DENÚNCIA CONTRA TEMER

Janot afirma não ter dúvidas sobre a culpa de Temer

O procurador-geral da República Rodrigo Janot divulgou documento em que afirma ser claríssimo o envolvimento de Temer e Rocha Loures nos crimes apontados pela delação da JBS. A denúncia contra o presidente deve ser feita por Janot entre hoje e amanhã.

segunda-feira 26 de junho| Edição do dia

Janot afirmou que não há dúvidas de que Temer é culpado pelo crime de corrupção e que sua manutenção à frente da presidência contribui para a continuidade de crimes.

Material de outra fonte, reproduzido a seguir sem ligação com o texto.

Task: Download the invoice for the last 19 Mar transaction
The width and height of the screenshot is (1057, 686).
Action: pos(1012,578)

O documento divulgado por Janot contém 93 páginas, e ele defende a manutenção do deputado Rocha Loures, apontado como o "homem da mala" de Temer, na prisão. Ele afirma que se for solto o deputado por continuar ajudando o presidente a cometer mais crimes:

"Não é lógico nem razoável inferir que o elevado potencial de reiteração delitiva do agravante (Rocha Loures) estaria neutralizado pelo fato de não mais dispor de seu mandato parlamentar. Michel Temer permanece em pleno exercício de seu mandato como Presidente da República (...) o homem ‘da mais estrita confiança’ do atual chefe do Poder Executivo não mede esforços para servi-lo em atos ignóbeis de corrupção passiva e outras negociatas escusas”

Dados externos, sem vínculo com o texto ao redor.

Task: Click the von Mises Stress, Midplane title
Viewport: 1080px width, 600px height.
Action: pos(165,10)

Ele afirma ainda que as justificativas apresentadas por Temer para se defender não se sustentam:

“Não se sustenta, portanto, a versão dada por Michel Temer em seus pronunciamentos públicos segundo a qual indicou Rodrigo Loures para ‘se livrar’ de Joesley, uma vez que as provas demonstram que na verdade a conversa no Palácio do Jaburu foi apenas o ponto de partida para as solicitações e recebimentos de vantagens indevidas que viriam em sequência (...) quando Michel Temer afirma que ‘não há crime, meus amigos, em ouvir reclamações e me livrar do interlocutor, indicando outra pessoa para ouvir as suas lamúrias’, reconhece que de fato indicou Rodrigo Loures a Joesley Batista”.

Para Janot, é evidente que Loures representava os interesses de Temer e agia diretamente sob o comando dele:

“Não se trata aqui de ‘venda de fumaça’, ou seja, de alguém propagandeando uma suposta influência em relação a um agente público”, avaliou Janot, acrescentando: “Loures, que estava ocupando função de confiança no gabinete de Temer no Palácio do Planalto, foi remanejado por interesse de Temer para a Câmara dos Deputados. E mais, representava Temer em diversas articulações políticas a pedido deste, conforme amplamente noticiado na imprensa.”

Após a denúncia apresentada por Janot ser protocolada no STF, o que deve ocorrer nessa segunda, 26, ou, no máximo, até amanhã, ela seguirá para a Câmara dos Deputados, onde precisa de dois terços dos votos para ter continuidade: 342 de 513. Contudo, o ministro do STF Edson Fachin, que vai receber a denúncia de Janot, ainda vai avaliar se abre prazo para Temer se manifestar antes de o caso seguir ao Congresso.

Os líderes do governo na Câmara já disseram não saber se podem garantir que a denúncia seja barrada no parlamento.

Se a Câmara aprovar a abertura de processo, o caso volta para o STF. Assim que o Supremo instaurar a ação penal, Temer se torna réu e terá de se afastar do cargo por até 180 dias. Se a Câmara vetar a abertura do processo, a ação fica suspensa até o fim do mandato do presidente.